Several different factors can influence the expression of aggression, including:
  • Biological factors. Some people are naturally be more aggressive. Men are more likely than women to engage in physical aggression. Studies have shown that the level of testosterone in male athletes impacts their aggressive level. Changes in hormone levels can also increase or reduce aggression. For example, during puberty when testosterone levels generally increase, competitive aggression tends to also increase. While researchers have found that women are less likely to engage in physical aggression, they also suggest that women do use non-physical forms, such as verbal aggression, relational aggression, and social rejection.
  • Physical  or mental factors. Epilepsy, dementia, psychosis, alcohol abuse, drug use, and brain injuries or abnormalities can also influence aggression.
  • Environmental factors. Environmental factors like heat often lead to aggression. Research on weather and crime shows that acts of violence happen most during the summer.
  • Having heroes that exhibit bad behavior. Increased media attention on pro-athletes has revealed shocking displays of violence both on and off the sports field. This influences fans, who often admire and glamorize such athletes.
  • Aggressive parents. Where and how you were raised can influence your views of aggression. Some parents are violent and aggressive with their children at home, and on the sports field. Growing up witnessing forms of aggression lead people to believe it is socially acceptable. A Minnesota survey found that 17% of adolescent athletes said that an adult had hit, kicked, and slapped them while participating in sports. Experiencing such violent behavior leads to athletes using the same behavior in their sports. Bandura's famous Bobo doll experiment demonstrated that observation can also play a role in how aggression is learned. Children who watched a video clip where an adult model behaved aggressively toward a Bobo doll were more likely to imitate those actions when given the opportunity.
  • Showing loyalty or seeking revenge. Moral reasoning theory suggests that some think aggressive behavior is not just okay, but even the right thing to do in certain circumstances. Aggressive behavior is often justified by players as showing loyalty to teammates, especially when seeking revenge for injured teammates.
  • Crowd incitement. Many times, parents, coaches, and fans encourage aggression from the sidelines by shouting violent things, such as ‘kill him!’, ‘trip her,’ “Do what you gotta do,’ let ‘em have it.”
  • Living up to expectations. Athletes are nervous about performing well. Sports have become so important to parents and they have such high expectations for performance and the winning of the game, that many children play much more aggressively than they would if their main objective were to play for enjoyment. Many parents are living their lives through their children, wanting them to be better than they were.
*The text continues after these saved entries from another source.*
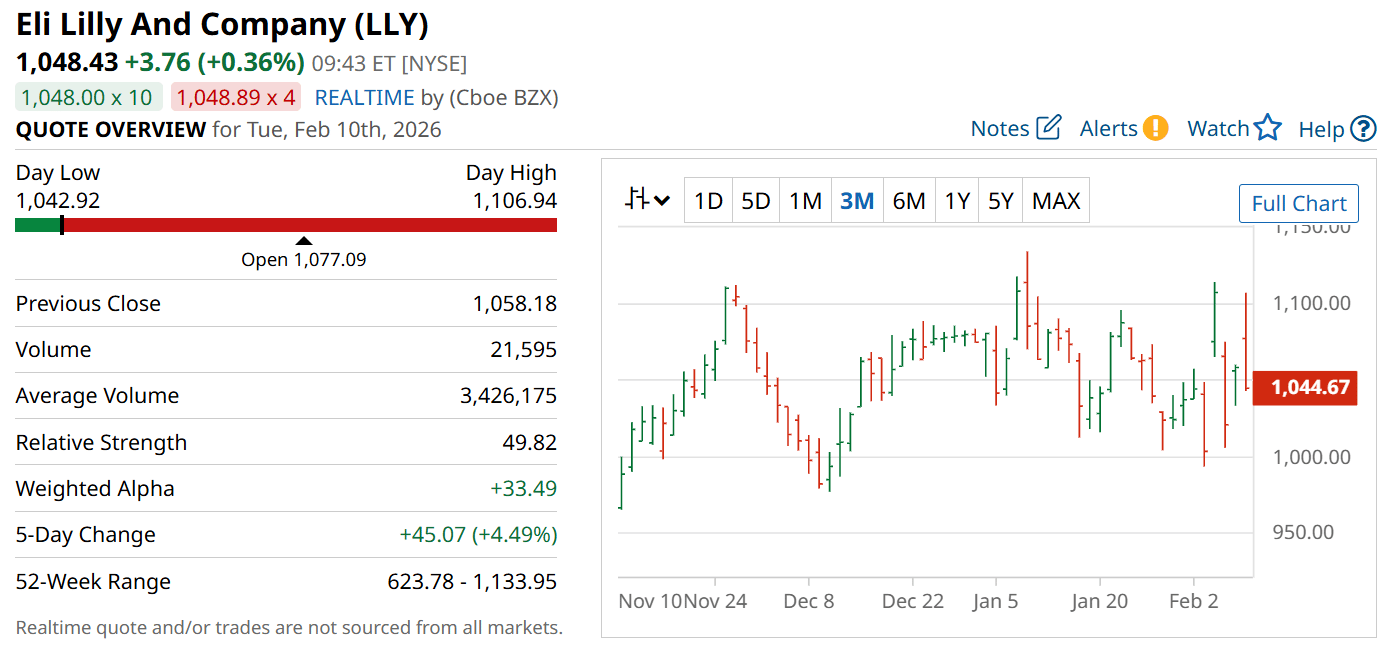Click the REALTIME link
1394x650 pixels.
pos(364,97)
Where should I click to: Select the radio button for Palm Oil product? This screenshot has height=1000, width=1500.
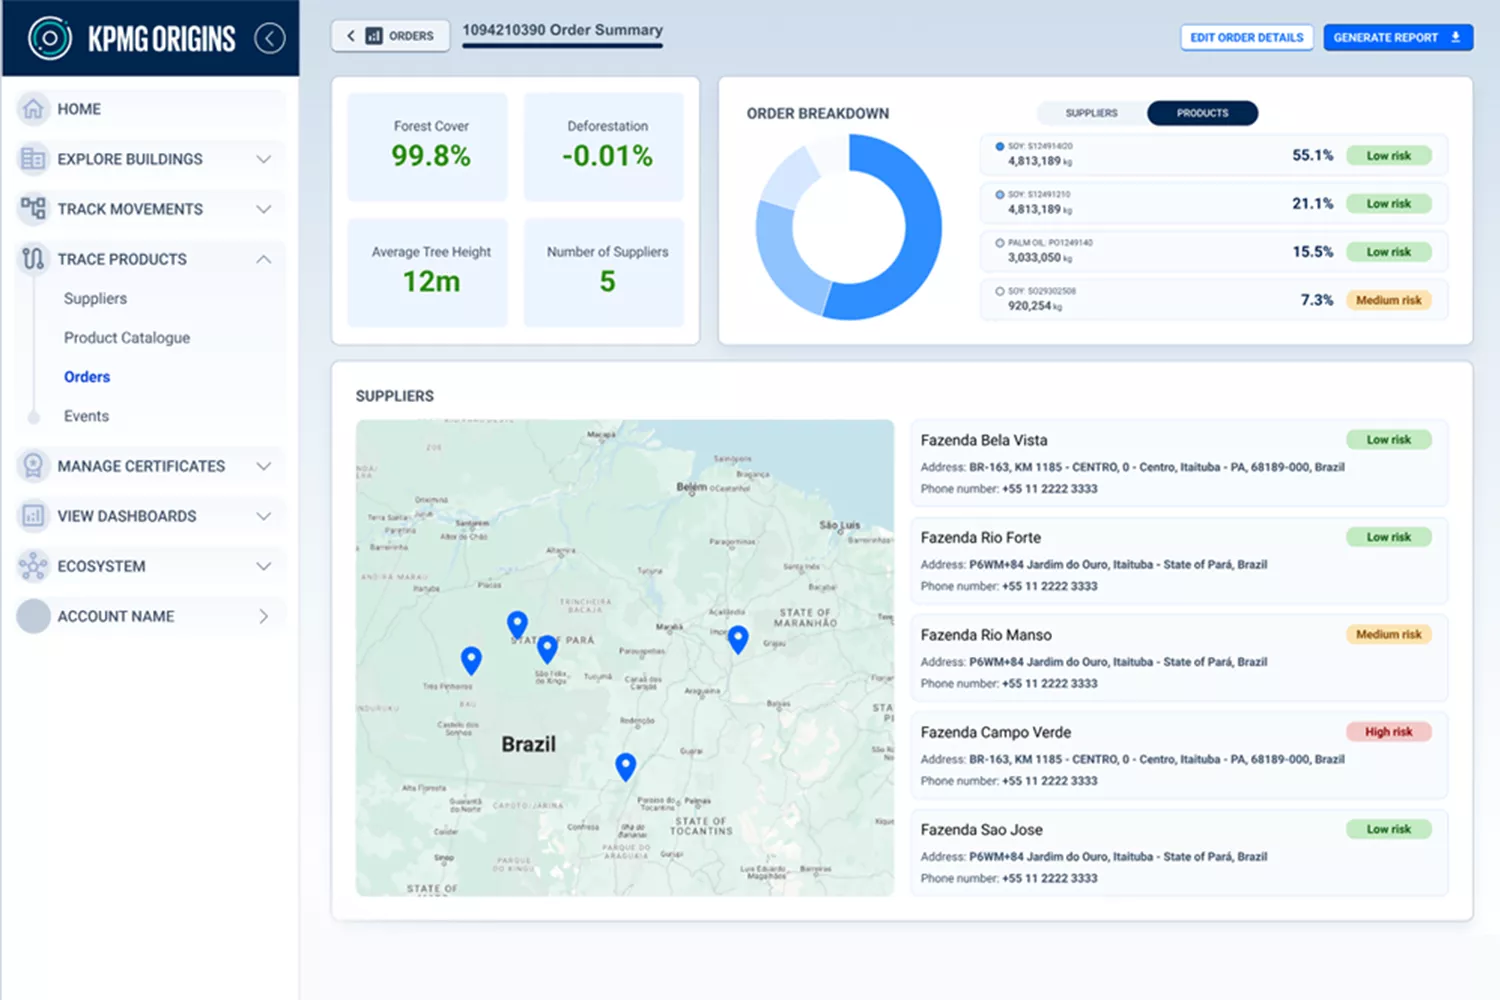(1000, 243)
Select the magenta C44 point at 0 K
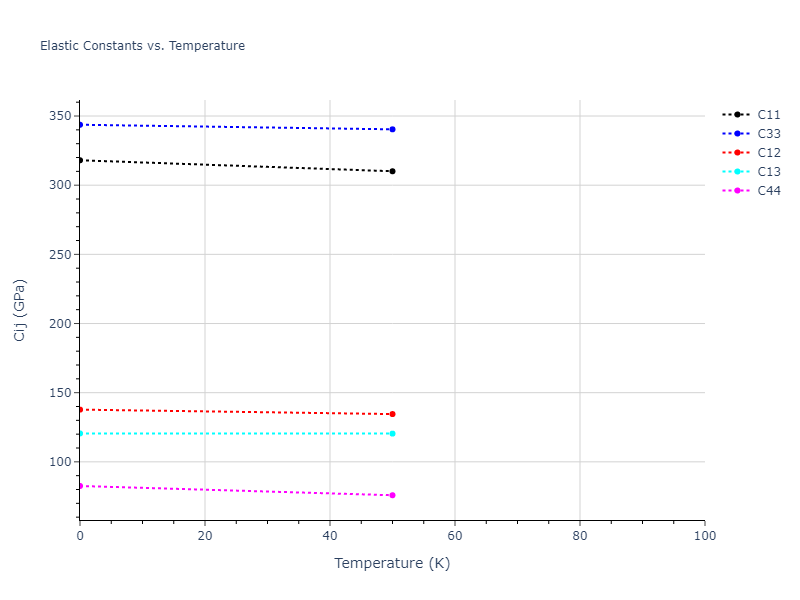 pyautogui.click(x=80, y=486)
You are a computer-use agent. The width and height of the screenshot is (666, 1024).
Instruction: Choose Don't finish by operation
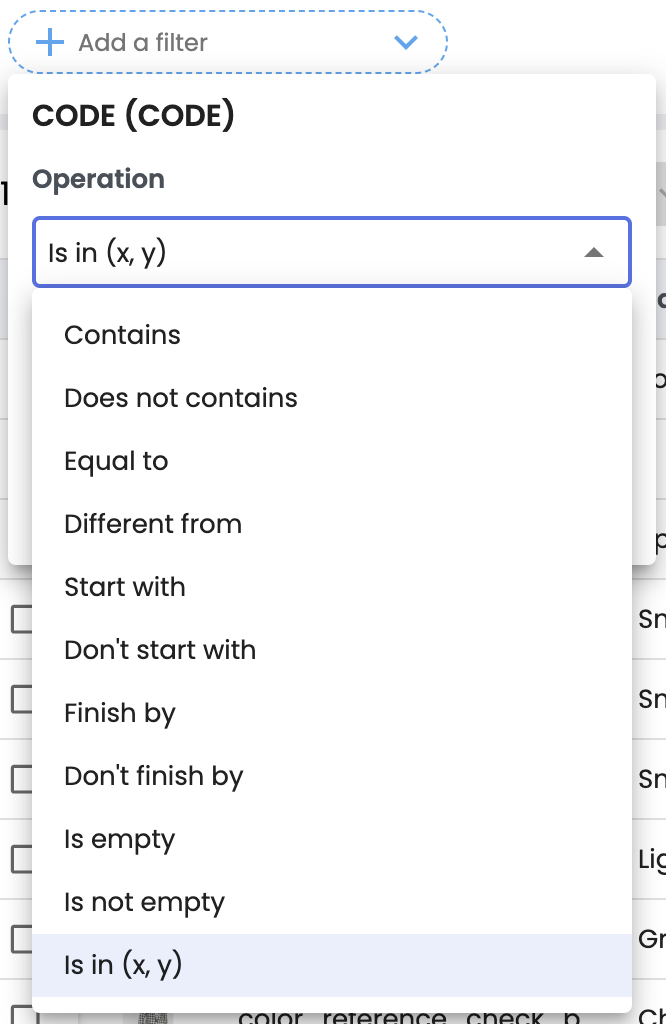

Effects of aggression on performance

  • Hostile Aggression. Performance would appear to wane considering the aggressor being more concerned with harming the opponent than defeating the opponent.
  • Instrumental Aggression. Performance would be more likely to improve given that the player harms the opponent in order of gaining an advantage. Such variables as gender, degree of sports involvement, and external rewards influence also affect athletic aggression.

Aggression in the martial arts

Martial arts tend to level aggression. When overly aggressive students begin training, as time progresses, they tend to be less aggressive and be able to control their aggressive feelings. When meek students begin training, as time progresses, they tend to be more assertive and learn when controlled aggression is justified. 

In all the judo and taekwondo competitions I have attended over the decades, I don’t remember ever seeing any competitor exhibit any overt hostile aggression. There were times that temper flared but, due to the ethics taught as a part of martial arts training and the negative consequences of overt aggression, emotions were controlled, and good sportsmanship prevailed. But that was then—now things such as ethics, morals, civility, and courtesy seem to be passé.